The proof is in how the kitchen sources and composes. The regional ingredients — Alberta beef, bison, house-smoked trout, haskap, Red Fife wheat, morels — read as a genuine point of view rather than a garnish, and the plates are built with enough polish to feel deliberate instead of merely convenient. Nothing about the format telegraphs ambition; this is still a place a visitor can walk into for a burger. But the cooking keeps reaching past what the setting requires. The all-day rhythm carries the same intent: brunch starts at seven in the morning and dinner runs late into the evening, with a daily happy hour bridging the two, so the same kitchen that sends out a weekend brunch plate is the one composing a smoked striploin after dark. It has grown into something a national-park restaurant rarely manages — a downtown dining room that locals use, not only a stop for visitors passing through.
Brazen is a project of Pursuit, the tourism company behind the Banff Jasper Collection, and it opened in the summer of 2022 after a reworking of the Mount Royal Hotel's ground floor. The building carries genuine history: the original Alberta Bar was one of early Banff's social anchors, and rather than paper over that lineage, the restaurant stages its saloon in a register that is polished without turning precious. A lesser version of this concept would stop at mountain decor and a few evocative dish names. Brazen is specific enough to name individual explorers and build a beverage program around them — a cast of local figures bold enough to lend both their nerve and, in a few cases, their names to the plates and the glasses.
The bar tells the same story as the kitchen.
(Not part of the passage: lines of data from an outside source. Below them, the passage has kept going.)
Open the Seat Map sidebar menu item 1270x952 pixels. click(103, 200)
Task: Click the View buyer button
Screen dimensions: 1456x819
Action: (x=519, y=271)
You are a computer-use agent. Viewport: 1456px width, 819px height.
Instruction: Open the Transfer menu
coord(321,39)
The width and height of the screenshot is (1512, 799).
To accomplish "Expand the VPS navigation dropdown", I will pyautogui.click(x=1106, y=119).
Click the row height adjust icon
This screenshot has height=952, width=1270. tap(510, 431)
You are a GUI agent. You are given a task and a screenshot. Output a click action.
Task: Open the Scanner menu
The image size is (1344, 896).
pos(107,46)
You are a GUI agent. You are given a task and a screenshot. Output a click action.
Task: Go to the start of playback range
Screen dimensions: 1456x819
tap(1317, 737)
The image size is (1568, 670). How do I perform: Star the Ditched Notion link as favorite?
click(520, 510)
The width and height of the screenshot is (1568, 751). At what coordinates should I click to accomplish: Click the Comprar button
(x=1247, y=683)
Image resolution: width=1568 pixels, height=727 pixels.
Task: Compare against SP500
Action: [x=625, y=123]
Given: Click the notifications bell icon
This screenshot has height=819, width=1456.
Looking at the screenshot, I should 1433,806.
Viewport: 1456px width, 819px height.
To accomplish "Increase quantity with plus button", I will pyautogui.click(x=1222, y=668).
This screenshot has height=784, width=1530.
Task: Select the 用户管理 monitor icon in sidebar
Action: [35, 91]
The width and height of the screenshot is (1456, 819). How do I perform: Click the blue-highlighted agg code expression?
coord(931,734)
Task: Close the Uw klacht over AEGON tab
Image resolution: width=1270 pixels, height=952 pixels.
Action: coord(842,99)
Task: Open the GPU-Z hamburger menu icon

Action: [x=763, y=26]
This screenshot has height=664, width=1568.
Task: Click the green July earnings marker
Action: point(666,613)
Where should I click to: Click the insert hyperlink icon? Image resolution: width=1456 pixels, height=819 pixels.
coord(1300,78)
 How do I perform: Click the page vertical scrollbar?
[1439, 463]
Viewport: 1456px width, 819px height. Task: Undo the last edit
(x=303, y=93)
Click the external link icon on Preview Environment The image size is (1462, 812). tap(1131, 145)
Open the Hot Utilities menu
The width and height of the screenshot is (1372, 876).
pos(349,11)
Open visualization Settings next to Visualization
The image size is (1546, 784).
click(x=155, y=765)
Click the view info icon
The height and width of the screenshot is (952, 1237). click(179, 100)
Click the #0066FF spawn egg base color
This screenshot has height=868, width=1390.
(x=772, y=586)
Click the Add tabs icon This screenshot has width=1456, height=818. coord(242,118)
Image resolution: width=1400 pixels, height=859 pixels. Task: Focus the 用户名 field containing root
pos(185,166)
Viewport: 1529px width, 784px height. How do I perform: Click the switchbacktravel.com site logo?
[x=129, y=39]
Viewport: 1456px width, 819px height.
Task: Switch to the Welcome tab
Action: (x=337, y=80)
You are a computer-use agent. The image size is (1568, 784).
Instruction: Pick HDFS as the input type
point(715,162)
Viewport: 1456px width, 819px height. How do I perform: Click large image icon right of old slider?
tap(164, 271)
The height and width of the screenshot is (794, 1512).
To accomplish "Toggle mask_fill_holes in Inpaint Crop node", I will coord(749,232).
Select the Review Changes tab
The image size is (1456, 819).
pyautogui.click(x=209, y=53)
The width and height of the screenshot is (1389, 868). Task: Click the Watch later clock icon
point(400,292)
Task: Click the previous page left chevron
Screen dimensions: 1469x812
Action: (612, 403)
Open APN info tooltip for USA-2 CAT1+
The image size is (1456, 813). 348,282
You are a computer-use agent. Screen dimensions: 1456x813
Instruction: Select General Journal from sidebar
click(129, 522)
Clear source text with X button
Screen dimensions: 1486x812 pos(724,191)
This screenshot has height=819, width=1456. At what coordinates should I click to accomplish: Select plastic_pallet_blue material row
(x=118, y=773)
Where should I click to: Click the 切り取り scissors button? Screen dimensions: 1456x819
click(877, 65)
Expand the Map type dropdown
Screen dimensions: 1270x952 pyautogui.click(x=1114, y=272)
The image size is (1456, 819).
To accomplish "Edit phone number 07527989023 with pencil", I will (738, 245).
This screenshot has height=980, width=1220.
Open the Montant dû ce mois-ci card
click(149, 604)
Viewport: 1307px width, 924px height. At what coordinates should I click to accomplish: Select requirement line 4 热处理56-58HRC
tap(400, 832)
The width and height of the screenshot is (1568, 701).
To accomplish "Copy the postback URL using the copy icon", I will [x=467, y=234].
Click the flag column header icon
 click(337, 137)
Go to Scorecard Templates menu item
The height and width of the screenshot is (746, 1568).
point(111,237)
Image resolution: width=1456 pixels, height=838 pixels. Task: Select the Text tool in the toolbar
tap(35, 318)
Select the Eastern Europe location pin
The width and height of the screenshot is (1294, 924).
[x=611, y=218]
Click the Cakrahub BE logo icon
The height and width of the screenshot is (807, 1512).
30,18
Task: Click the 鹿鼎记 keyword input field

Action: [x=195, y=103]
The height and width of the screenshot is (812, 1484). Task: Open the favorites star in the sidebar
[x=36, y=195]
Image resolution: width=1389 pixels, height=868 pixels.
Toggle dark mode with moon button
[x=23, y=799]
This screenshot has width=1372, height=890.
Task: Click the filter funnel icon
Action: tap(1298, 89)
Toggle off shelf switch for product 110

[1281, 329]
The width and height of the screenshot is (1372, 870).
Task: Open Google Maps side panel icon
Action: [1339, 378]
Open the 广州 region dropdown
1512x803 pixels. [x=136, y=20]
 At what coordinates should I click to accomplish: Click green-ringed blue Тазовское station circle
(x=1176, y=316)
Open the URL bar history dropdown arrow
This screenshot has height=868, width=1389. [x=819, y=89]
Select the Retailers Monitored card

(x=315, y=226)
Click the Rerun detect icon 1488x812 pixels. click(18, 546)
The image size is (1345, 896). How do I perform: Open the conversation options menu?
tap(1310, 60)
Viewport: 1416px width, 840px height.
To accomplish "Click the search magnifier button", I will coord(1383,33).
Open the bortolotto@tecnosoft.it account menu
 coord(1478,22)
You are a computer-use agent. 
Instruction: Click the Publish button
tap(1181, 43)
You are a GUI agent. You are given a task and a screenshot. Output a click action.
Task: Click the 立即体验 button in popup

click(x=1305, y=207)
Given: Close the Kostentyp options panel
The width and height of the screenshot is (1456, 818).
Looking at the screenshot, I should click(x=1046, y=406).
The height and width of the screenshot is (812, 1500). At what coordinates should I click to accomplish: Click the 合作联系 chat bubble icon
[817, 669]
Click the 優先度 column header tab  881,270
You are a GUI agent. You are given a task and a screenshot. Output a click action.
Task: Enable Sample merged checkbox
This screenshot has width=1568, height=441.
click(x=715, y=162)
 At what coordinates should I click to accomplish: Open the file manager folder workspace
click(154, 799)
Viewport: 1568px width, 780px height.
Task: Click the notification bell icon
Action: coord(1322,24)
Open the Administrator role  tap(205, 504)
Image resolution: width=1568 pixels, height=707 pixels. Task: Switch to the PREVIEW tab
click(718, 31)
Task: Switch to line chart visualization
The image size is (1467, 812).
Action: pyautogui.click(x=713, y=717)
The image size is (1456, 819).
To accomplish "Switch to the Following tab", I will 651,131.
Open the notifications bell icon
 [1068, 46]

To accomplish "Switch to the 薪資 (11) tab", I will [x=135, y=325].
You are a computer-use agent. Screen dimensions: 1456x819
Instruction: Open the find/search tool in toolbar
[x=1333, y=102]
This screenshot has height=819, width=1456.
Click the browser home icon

The Smokin' Warden, a cedar-smoked whisky cocktail, takes its name from Bill Peyto; the Brazen Shaft turns the après ritual into something composed, built on Banff Roasting Company espresso, amaretto, Frangelico, maple, and cream. The daily happy hour, two to five, is the accessible lane — a twenty-dollar Burger and Martini, lower-priced martinis and cocktails, rotating house wine, and selected draught beer, all within reach of anyone who wanders in off the avenue. The Alberta Bar was one of early Banff's gathering places a hundred years ago, and the restaurant standing in its footprint keeps that same role: a room where the town's founding nerve still gets served with dinner.